The 30th United Nations Climate Change Conference (COP30) officially begins on Monday in Brazil, amidst a backdrop of trade disputes, armed conflicts, and the urgent need to translate rhetoric into real responsibility and action.
“COP30 can mark the moment when humanity starts anew, restoring our alliance with the planet and across generations… we choose courage over inaction, to change course in the fight against climate change,” stated COP30 President André Corrêa do Lago in a public letter.
He urged the more than 50 world leaders and representatives from over 160 countries to make Belém, the capital of the northern state of Pará, a hub of action to address the global climate crisis. In the document, Corrêa do Lago also recalls the trajectory of the debates on the climate crisis, which began with the Earth Summit (ECO-92) in Rio de Janeiro.
“In Belém, we will honor this continuity: our species’ capacity to cooperate, renew itself, and act together in the face of uncertainty,” he wrote.
He summarizes previous letters in this document, outlining the central priorities for COP30: strengthening multilateralism and the climate regime, connecting this atmospheric system with people’s lives and the economy, and accelerating the implementation of the Paris Agreement.
“With this tenth letter, I conclude a cycle of words so that the world can begin a cycle of action; we are on the verge of achieving it,” the ambassador emphasizes.

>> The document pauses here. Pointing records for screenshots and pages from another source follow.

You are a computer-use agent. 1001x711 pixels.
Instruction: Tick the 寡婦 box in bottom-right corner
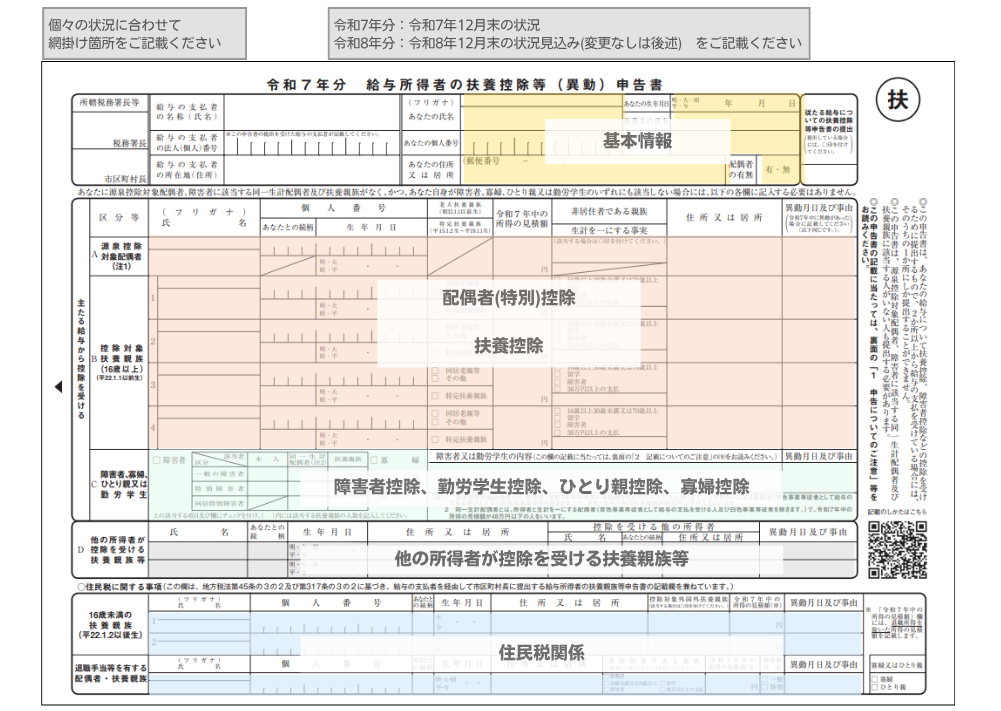tap(872, 677)
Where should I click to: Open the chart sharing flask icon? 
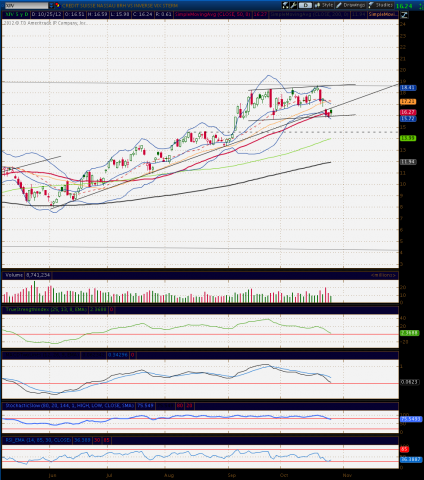pos(285,5)
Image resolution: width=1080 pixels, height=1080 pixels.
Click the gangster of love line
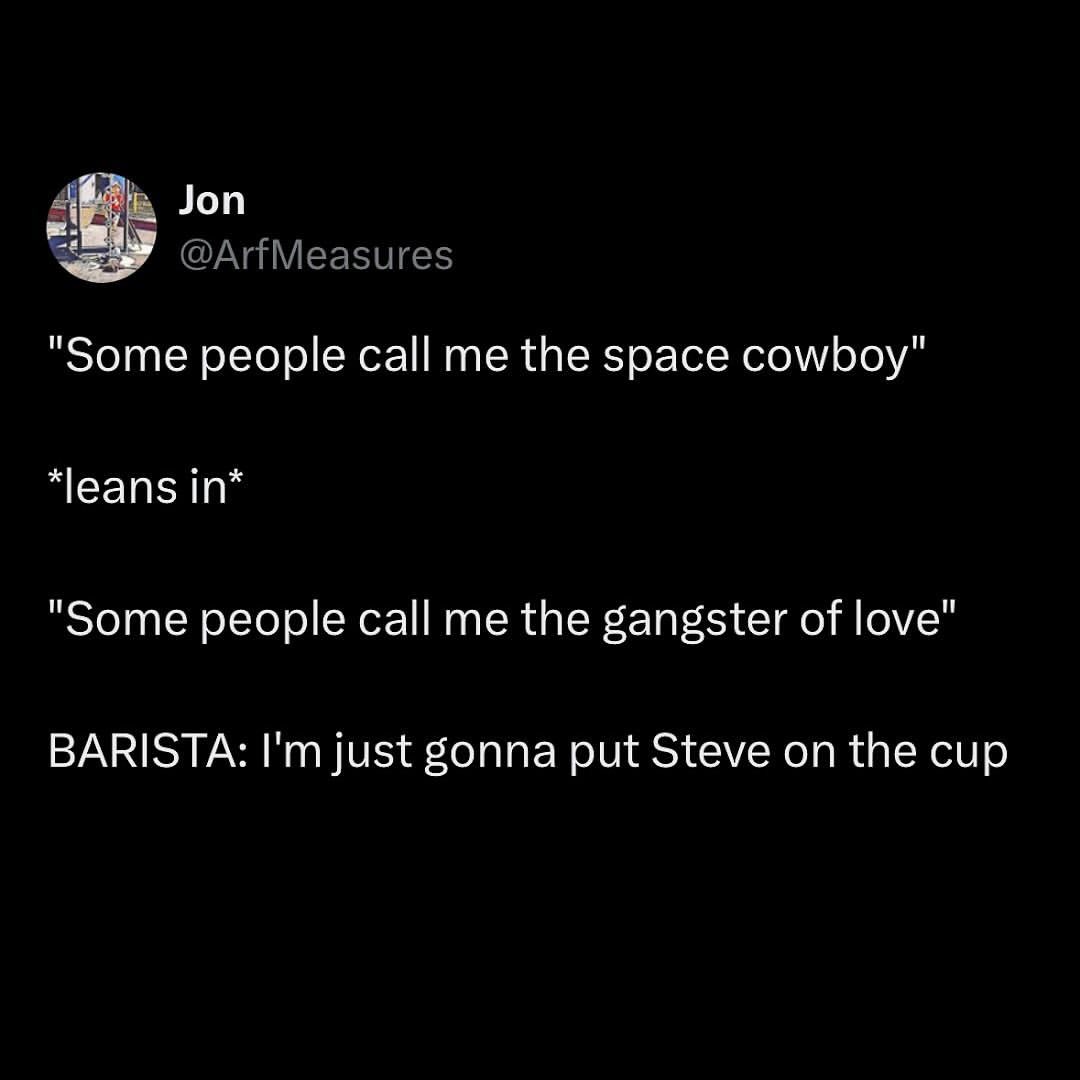(502, 620)
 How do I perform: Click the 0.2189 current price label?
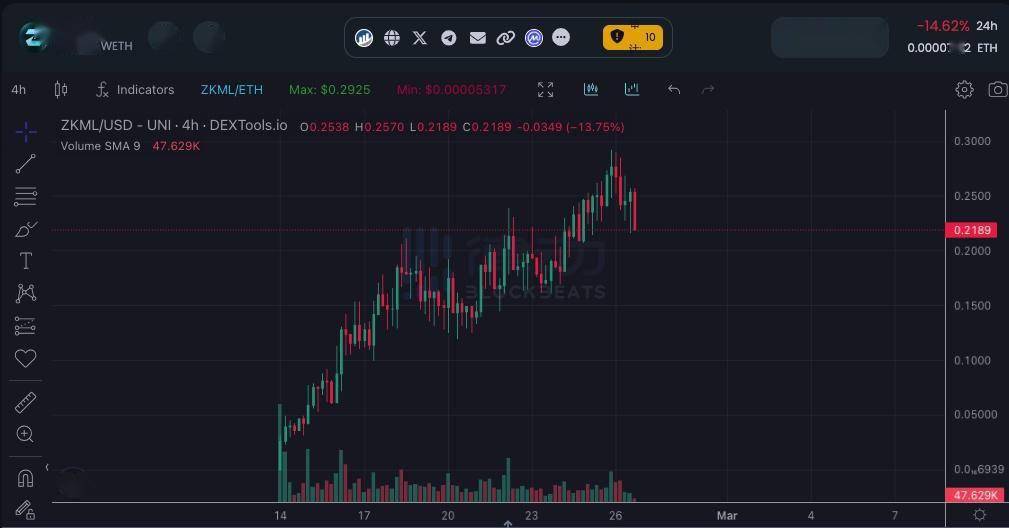tap(972, 230)
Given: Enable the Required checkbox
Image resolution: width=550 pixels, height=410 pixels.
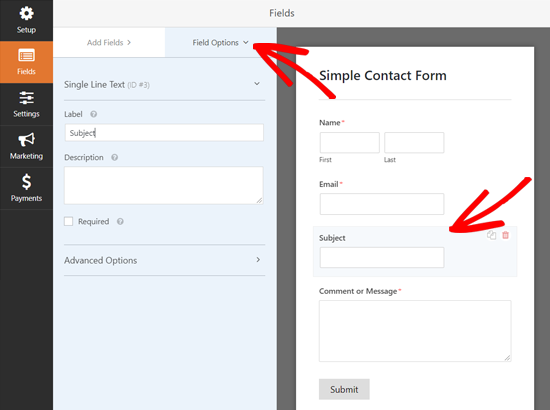Looking at the screenshot, I should click(x=68, y=221).

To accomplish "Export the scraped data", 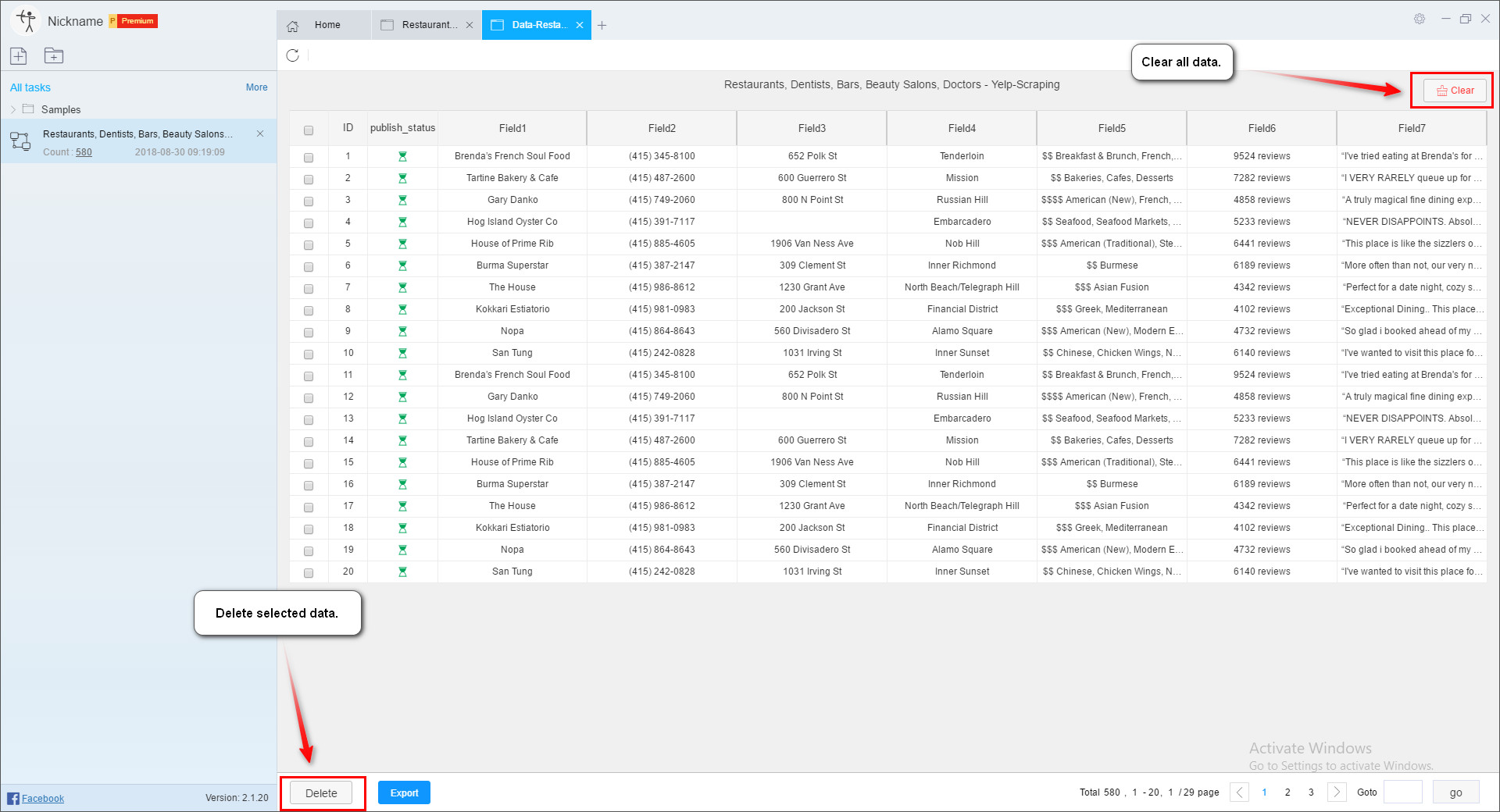I will pos(404,792).
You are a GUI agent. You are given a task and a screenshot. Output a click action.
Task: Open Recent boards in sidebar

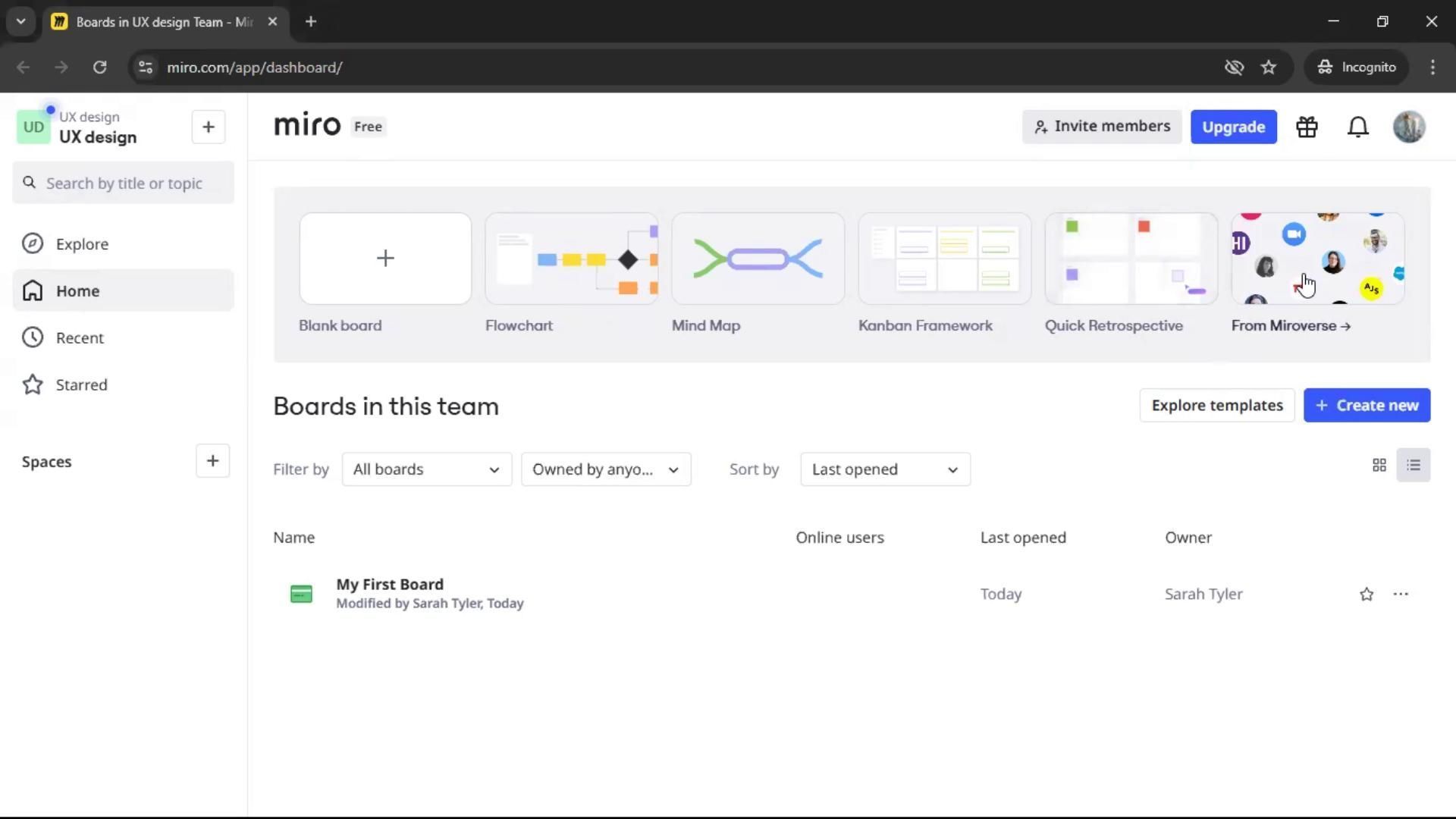tap(80, 338)
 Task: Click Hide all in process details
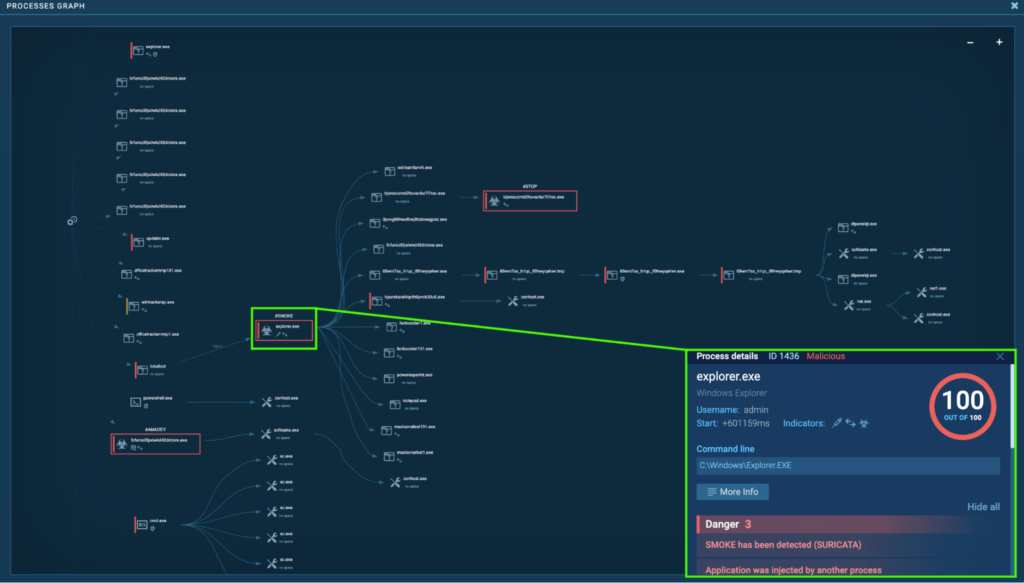[x=983, y=507]
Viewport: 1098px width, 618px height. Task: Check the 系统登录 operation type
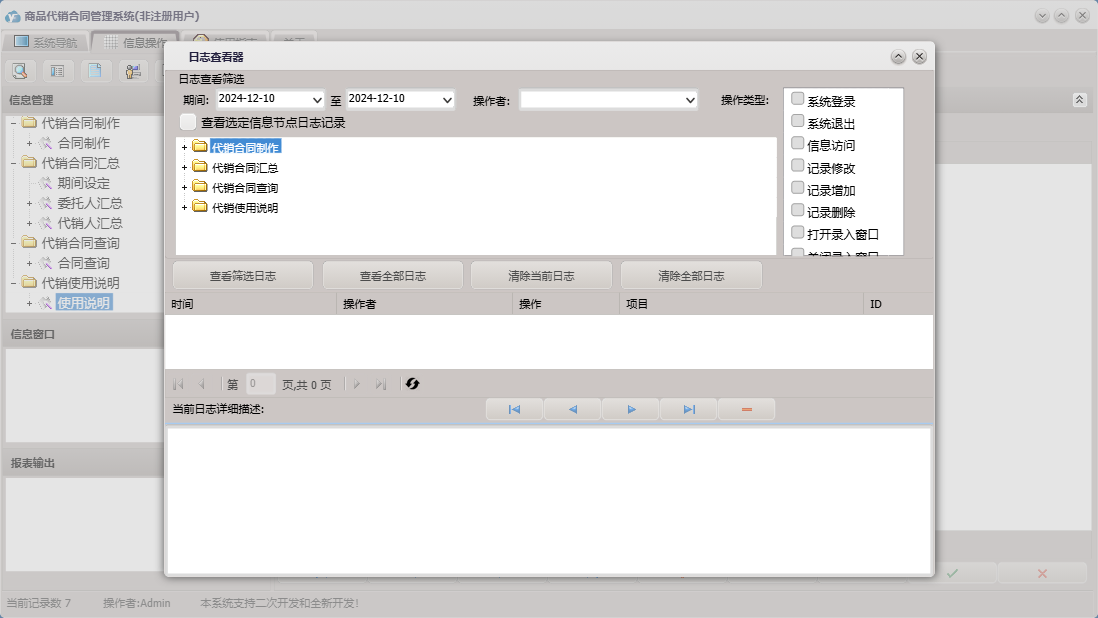coord(797,99)
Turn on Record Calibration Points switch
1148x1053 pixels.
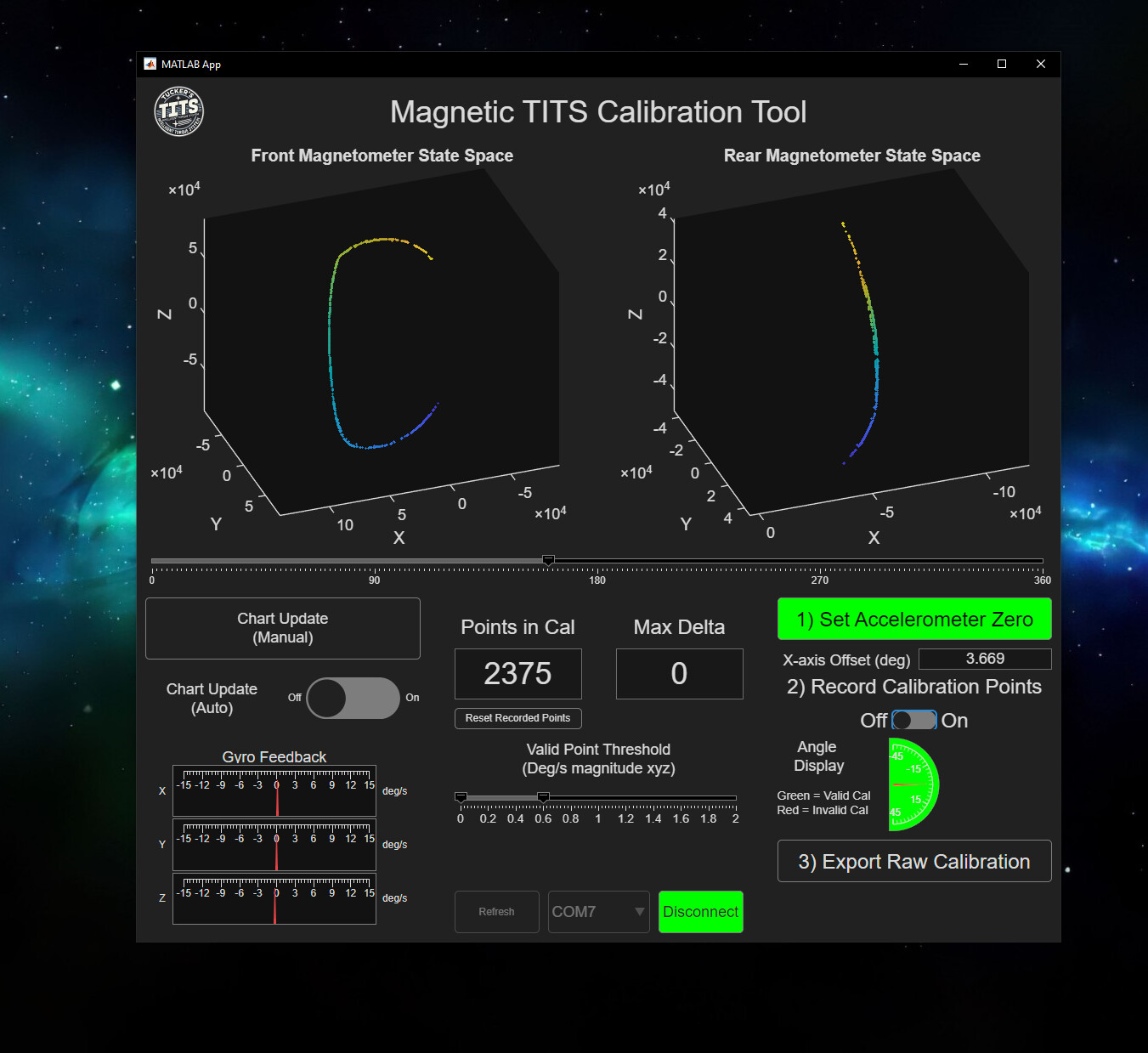(914, 721)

The Leaders’ Summit, held over two days in this city as a prelude to COP30, delivered political messages and urgent tasks such as accelerating the energy transition, expanding climate finance, and protecting tropical forests.
Announced commitments, such as the Tropical Forest Fund (TFFF), the agreement on sustainable fuels, and a new coalition for carbon markets, reveal a willingness to change, but also the magnitude of the challenges facing future negotiations.
Brazilian President Luiz Inácio Lula da Silva imbued the meeting with a tone of moral urgency. “In a scenario of insecurity and mistrust, selfish interests prevail over the common good,” he warned at the forum, demanding that COP30 “be the COP of truth.”
Lula presented the TFFF, a $125 billion fund intended to preserve the planet’s great forests, especially the Amazon, and transform their conservation into an economic asset for countries of the Global South.
He described the fund as one of the “main concrete results” that could emerge from the conference, reaffirming Brazil’s role as a central actor in the fight against the climate crisis and in the preservation of global tropical biodiversity.